OK, so this is weird..., but it gets weirder. If you look at the Mendeley page for this chimeric article there is a PDF preview of yet another article:
LOPES, Maria José Nascimento; FROEHLICH, Claudio Gilberto and DOMINGUEZ, Eduardo (2003). Description of the larva of Thraulodes schlingeri (Ephemeroptera, Leptophlebiidae). Iheringia, Sér. Zool. 92(2), 197-200 2003 doi:10.1590/S0073-47212003000200011
Mendeley duplicate

But it gets even more interesting. The abstract for the phantom Zootaxa article belongs to yet another paper:
Marques, K. I. D. S., & Xerez, R. D.Description of the larva of Popanomyia kerteszi James & Woodley (Diptera: Stratiomyidae) and identification key to immature stages of Pachygastrinae.
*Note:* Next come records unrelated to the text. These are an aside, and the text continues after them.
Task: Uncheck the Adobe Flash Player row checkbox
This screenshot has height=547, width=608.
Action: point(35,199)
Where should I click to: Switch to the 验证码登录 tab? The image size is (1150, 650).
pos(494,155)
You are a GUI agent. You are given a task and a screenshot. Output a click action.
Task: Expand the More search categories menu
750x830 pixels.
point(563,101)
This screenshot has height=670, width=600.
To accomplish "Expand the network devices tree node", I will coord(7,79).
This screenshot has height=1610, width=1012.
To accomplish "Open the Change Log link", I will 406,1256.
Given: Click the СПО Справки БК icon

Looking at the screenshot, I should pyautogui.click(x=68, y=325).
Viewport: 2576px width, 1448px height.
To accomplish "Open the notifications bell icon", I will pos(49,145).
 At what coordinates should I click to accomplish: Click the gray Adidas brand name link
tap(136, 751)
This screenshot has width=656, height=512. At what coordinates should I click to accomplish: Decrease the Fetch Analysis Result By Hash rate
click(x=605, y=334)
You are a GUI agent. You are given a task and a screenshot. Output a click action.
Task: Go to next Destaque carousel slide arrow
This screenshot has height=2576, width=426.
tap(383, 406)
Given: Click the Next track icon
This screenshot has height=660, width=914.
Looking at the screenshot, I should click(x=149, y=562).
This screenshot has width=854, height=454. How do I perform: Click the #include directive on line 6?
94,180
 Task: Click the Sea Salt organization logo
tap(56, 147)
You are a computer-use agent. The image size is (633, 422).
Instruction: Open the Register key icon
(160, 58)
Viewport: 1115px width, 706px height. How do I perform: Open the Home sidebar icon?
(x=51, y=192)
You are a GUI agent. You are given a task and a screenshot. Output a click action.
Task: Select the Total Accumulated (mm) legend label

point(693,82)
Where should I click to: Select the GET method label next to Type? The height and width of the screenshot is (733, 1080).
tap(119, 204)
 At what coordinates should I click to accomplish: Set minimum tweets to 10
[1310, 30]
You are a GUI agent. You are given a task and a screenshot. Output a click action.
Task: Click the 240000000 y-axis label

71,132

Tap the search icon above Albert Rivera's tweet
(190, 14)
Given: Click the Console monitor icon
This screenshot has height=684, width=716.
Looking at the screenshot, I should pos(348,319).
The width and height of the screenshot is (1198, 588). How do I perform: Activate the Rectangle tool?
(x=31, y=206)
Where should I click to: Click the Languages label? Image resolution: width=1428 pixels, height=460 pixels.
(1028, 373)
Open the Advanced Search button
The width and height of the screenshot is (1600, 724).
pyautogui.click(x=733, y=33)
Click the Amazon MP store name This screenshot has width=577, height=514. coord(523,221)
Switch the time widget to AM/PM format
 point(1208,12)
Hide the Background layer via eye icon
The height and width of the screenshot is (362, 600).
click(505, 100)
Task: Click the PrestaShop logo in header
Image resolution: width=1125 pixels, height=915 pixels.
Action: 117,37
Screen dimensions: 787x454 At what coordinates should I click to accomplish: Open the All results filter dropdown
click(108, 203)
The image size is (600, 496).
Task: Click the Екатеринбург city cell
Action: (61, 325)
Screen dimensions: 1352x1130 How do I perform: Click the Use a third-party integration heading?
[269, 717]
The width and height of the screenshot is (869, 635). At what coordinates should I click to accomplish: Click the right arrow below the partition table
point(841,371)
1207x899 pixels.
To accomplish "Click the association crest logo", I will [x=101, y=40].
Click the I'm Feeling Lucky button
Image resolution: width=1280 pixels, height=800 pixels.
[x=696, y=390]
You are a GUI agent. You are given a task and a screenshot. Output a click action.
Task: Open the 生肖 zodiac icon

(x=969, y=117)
Neotropical Entomology, 38(5), 643-648.
which also exists in Mendeley.

To investigate further I used Mendeley's API to retrieve this record (I had to look at the source of the web page to find the internal identifier used by Mendeley, namely 010c48d0-edb5-11df-99a6-0024e8453de6 to do this, why does Mendeley hide these?). Here's the abbreviated JSON for this record.

{
...
"website": "http:\/\/www.ncbi.nlm.nih.gov\/pubmed\/21506868",
"identifiers": {
"pmid": "21506868",
"issn": "19372345",
"doi": "10.1645\/GE-2580.1"
},
...
"issue": "2",
"pages": "129-131",
"public_file_hash": "fe7eed3f6c43a3be1480a0937229b9ad33666df4",
"publication_outlet": "Zootaxa",
"type": "Journal Article",
"mendeley_url": "http:\/\/www.mendeley.com\/research\/description-larva\/",
"uuid": "010c48d0-edb5-11df-99a6-0024e8453de6",
"authors": [
{
"forename": "J M",
"surname": "Costa"
},
{
"forename": "T C",
"surname": "Santos"
}
],
"title": "Description of the larva of",
"volume": "99",
"year": 2008,
"categories": [
39,
203,
37,
52,
43,
40,
210
],
"oa_journal": false
}

Doesn't add much to the story, but does give us the sha1 for the PDF for the chimeric article (fe7eed3f6c43a3be1480a0937229b9ad33666df4). If I download the PDF for the article in Iheringia, Sér. Zool. it has the same sha1:


openssl sha1 a11v93n2.pdf
SHA1(a11v93n2.pdf)= fe7eed3f6c43a3be1480a0937229b9ad33666df4

This article doesn't exist
So, to summarise, this paper doesn't exist. It is credited to a journal that doesn't have DOIs, the DOI resolves to an article in a different journal, the abstract comes from another article in another journal, and the PDF is from a third article. OMG!

This is just weird
So, something about the way Mendeley merges references is broken. Merging references is a tough problem so there will always be cases where things go wrong. But it would be really, really helpful if Mendeley could display the set of articles that it has merged to create each canonical reference (say by listing the UUIDs for each article). Users could then see if badness had happened, and provide feedback, for example by highlighting references that are clearly the same, and those that are clearly different. Until this happens I'm a bit nervous about trusting Mendeley with my bibliographic data, I don't want it mangled into chimeric papers that don't exist.